Extinct genus of notoungulates

Cochilius is an extinct genus of interatheriid notoungulate that lived between the Late Oligocene and the lower Miocene in what is now Argentina.

==Description==
The skull and skeleton show features also found in other similar contemporary or slightly later animals, such as Interatherium and Protypotherium. In the general proportions of the skull Cochilius was similar to Interatherium, but in some features it was closer to Protypotherium, for example, in the large development of the snout and the median position of the orbits. The epitympanic sinus was slightly spongy. The forelimbs resembled those of Interatherium, and were more puny than those of Protypotherium. The metacarpal bones were longer and thinner than those of Interatherium. The incisors were short and strong, while the molars were low-crowned (brachydont) teeth.

==Classification==
The genus Cochilius was first described in 1902 by Florentino Ameghino, based on fossil remains found in Lower Miocene soils in Argentina. The type species is Cochilius volvens, but Ameghino described other species: C. columnifer and C. pendens, also from the Lower Miocene of Argentina.
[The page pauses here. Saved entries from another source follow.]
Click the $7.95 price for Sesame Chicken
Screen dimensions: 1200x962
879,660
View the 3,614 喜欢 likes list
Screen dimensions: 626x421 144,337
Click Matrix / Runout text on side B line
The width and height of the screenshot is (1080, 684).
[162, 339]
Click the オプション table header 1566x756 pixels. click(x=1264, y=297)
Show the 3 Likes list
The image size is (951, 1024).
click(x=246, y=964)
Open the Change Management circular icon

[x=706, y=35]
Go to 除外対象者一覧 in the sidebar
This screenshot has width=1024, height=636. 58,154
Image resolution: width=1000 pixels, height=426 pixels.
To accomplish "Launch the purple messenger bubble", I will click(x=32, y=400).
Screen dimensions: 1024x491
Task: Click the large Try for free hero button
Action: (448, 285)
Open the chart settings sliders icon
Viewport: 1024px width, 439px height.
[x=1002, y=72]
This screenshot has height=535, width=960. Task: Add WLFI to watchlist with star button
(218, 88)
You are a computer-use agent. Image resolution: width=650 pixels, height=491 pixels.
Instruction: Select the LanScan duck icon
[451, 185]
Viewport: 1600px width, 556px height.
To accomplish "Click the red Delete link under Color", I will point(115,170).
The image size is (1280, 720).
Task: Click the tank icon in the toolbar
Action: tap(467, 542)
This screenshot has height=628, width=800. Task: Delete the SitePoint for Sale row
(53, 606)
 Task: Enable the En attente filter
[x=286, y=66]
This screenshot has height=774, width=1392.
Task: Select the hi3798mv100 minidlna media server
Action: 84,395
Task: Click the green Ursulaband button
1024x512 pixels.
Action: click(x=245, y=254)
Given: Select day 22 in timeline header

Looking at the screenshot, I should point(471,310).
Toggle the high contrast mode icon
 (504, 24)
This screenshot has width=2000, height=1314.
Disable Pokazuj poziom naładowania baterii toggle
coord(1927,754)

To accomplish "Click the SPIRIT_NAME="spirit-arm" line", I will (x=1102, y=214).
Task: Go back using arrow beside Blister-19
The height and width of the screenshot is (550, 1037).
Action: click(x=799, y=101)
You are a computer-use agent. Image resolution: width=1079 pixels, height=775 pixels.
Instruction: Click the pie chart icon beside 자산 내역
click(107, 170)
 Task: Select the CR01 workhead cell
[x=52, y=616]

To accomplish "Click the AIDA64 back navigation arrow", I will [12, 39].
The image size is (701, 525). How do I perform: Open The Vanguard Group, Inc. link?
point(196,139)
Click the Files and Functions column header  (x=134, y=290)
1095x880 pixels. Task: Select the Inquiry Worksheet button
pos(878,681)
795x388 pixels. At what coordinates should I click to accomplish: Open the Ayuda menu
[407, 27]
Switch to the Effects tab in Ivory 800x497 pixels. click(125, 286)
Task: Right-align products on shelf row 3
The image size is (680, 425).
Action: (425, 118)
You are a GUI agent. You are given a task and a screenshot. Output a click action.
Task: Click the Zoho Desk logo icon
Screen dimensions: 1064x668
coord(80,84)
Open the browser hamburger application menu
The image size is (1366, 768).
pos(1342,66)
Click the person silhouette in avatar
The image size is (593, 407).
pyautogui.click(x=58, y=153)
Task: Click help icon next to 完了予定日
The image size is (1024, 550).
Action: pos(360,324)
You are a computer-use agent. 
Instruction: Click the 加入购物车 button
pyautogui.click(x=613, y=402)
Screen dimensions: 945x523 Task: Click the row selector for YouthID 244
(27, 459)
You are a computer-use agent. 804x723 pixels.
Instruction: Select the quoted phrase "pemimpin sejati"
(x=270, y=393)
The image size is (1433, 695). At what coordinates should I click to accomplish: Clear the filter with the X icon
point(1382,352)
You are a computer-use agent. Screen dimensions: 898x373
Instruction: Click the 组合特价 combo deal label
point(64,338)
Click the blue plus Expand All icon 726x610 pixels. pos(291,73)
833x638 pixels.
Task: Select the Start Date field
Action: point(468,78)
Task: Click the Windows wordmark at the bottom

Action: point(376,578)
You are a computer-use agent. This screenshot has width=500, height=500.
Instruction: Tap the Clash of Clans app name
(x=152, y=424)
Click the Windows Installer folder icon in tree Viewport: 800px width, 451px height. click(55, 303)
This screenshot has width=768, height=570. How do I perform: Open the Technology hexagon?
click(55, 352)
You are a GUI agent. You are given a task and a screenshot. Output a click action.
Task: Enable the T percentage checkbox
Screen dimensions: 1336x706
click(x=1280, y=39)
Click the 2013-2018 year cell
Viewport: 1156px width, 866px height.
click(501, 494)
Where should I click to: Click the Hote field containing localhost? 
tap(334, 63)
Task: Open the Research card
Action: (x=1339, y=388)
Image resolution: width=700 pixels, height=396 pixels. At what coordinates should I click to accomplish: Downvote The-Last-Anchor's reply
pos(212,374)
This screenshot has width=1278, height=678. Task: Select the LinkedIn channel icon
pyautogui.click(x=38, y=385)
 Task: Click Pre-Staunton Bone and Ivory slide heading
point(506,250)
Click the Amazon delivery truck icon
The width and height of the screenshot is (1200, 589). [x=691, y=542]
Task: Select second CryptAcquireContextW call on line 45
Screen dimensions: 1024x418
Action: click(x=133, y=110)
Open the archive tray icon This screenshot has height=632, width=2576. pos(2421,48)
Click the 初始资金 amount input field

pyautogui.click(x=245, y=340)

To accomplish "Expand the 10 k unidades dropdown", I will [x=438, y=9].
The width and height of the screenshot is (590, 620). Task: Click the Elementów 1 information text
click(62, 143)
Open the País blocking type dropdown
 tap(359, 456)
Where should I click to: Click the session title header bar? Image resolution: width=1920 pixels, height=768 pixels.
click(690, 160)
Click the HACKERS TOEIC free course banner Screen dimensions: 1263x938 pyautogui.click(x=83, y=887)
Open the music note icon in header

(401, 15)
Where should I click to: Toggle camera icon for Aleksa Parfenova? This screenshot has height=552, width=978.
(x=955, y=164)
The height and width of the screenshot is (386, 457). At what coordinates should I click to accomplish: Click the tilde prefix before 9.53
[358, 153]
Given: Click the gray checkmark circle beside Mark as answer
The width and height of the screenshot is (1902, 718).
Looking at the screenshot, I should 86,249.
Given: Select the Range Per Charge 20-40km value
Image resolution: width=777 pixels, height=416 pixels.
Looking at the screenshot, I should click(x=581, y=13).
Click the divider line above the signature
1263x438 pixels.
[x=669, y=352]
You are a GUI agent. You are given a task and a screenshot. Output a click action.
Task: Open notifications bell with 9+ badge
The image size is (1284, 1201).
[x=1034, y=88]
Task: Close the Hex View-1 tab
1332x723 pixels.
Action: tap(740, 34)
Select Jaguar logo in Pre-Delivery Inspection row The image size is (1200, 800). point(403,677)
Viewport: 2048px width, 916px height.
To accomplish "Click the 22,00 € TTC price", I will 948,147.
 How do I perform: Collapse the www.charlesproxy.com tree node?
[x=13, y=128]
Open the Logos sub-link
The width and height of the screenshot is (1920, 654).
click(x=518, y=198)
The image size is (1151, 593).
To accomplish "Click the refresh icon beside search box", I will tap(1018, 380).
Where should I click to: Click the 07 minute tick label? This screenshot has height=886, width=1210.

Later, George Gaylord Simpson described the species C. fumensis from Cerro del Humo in Chubut Province, Argentina from slightly older deposits dating to the Late Oligocene.

Cochilius belongs to the Typotheria, a group of notoungulate mammals that evolved during the Eocene in South America, going on to occupy various ecological niches that in the rest of the world were mainly occupied by rodents. Cochilius was a rather derived member of the family Interatheriidae, within the subfamily Interatheriinae.